While working on the edits for a manuscript, I noticed that a source said “11 p.m. at night.” I brought this to the attention of my editor, who asked if this was a direct quote. It was. Her response? We couldn’t touch it. This ruffled my feathers and I started to protest. I wanted to say that you don’t need to say “at night” if you’ve already said “p.m.” Because, obviously, 11 p.m. is at night! However, my editor was firm about not correcting the quote, and I was forced to sit in my chair stewing over the whole thing.

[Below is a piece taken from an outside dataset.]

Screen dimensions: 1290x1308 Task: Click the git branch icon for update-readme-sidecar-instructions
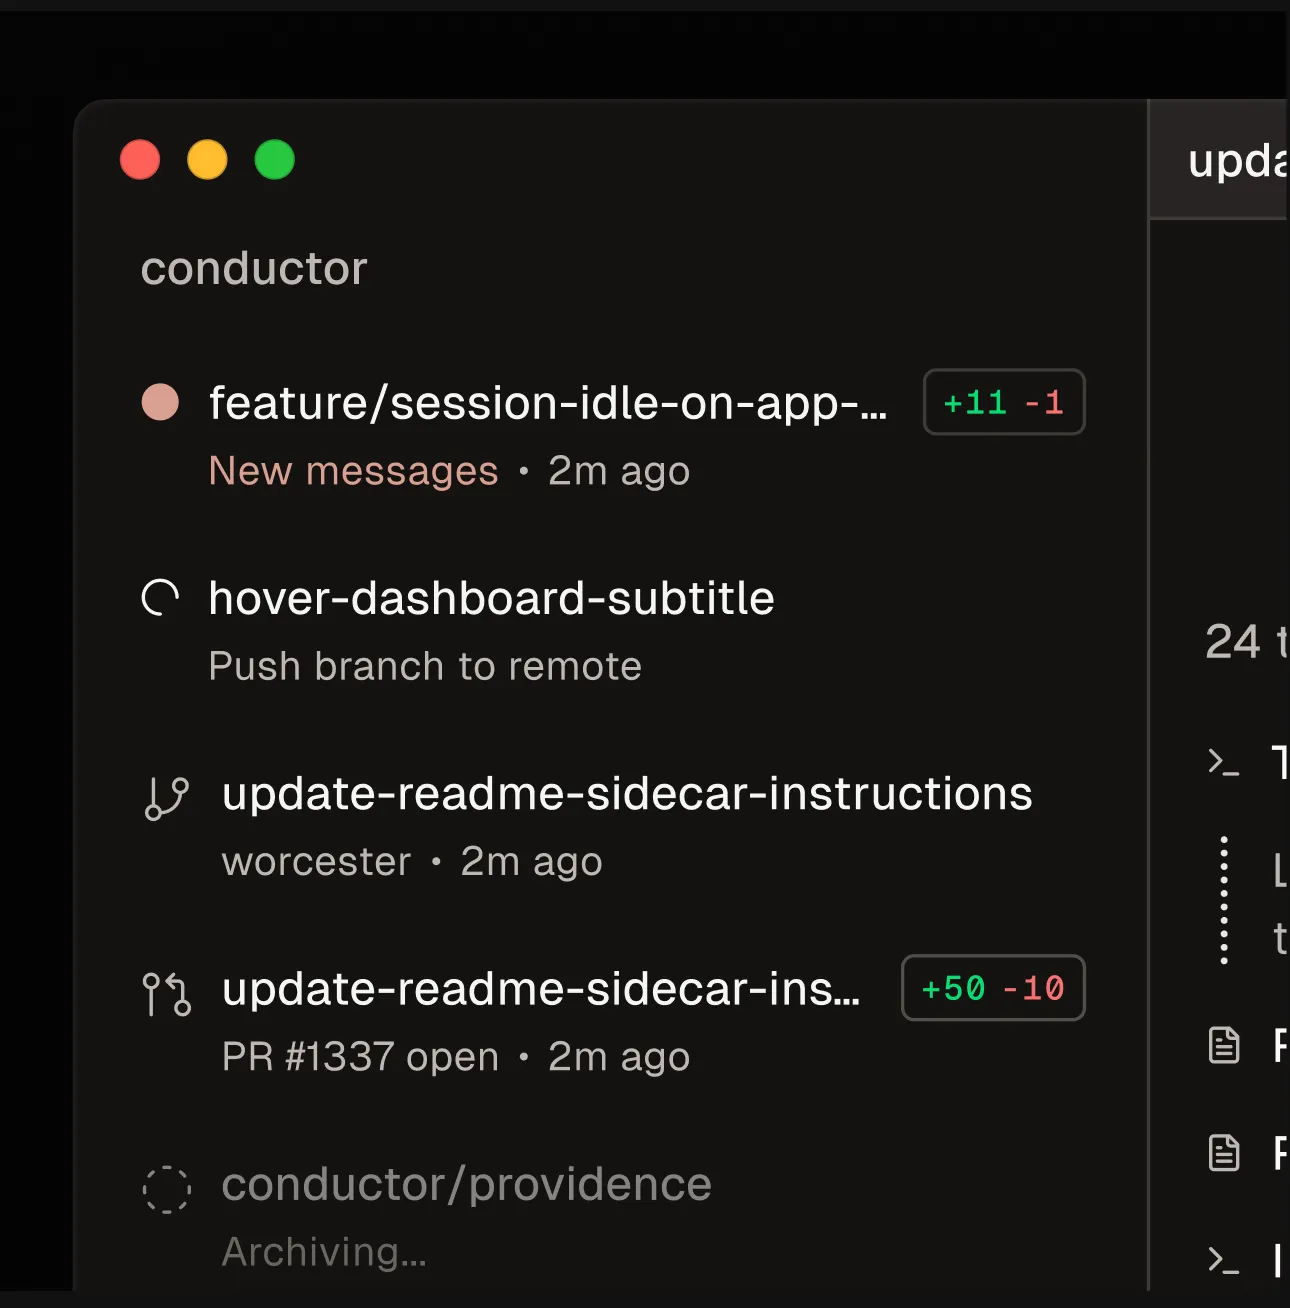(x=166, y=798)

Of course, a reader might see that and wonder why the editor didn’t correct the redundancy. As well it should be corrected! Yet, my editor was right: Because it is a direct quote, we can’t change it. Sure editors change quotes all the time, and leave things out, but it’s better to be safe than sorry. My editor is the kind to play it safe so she won’t be sorry. And the one we have to make sure we don’t rile up is the person who made that quote.

I can only hope that some readers may realize this, may even understand this. Since it is a quote, maybe it would remind some people of how they have made that very mistake a time or two. Surely, someone has been guilty of saying something like “we didn’t eat dinner until 10:00 at night” or “I’ll get the money from the ATM machine.” (A common example seen among writers? “ISBN number.”)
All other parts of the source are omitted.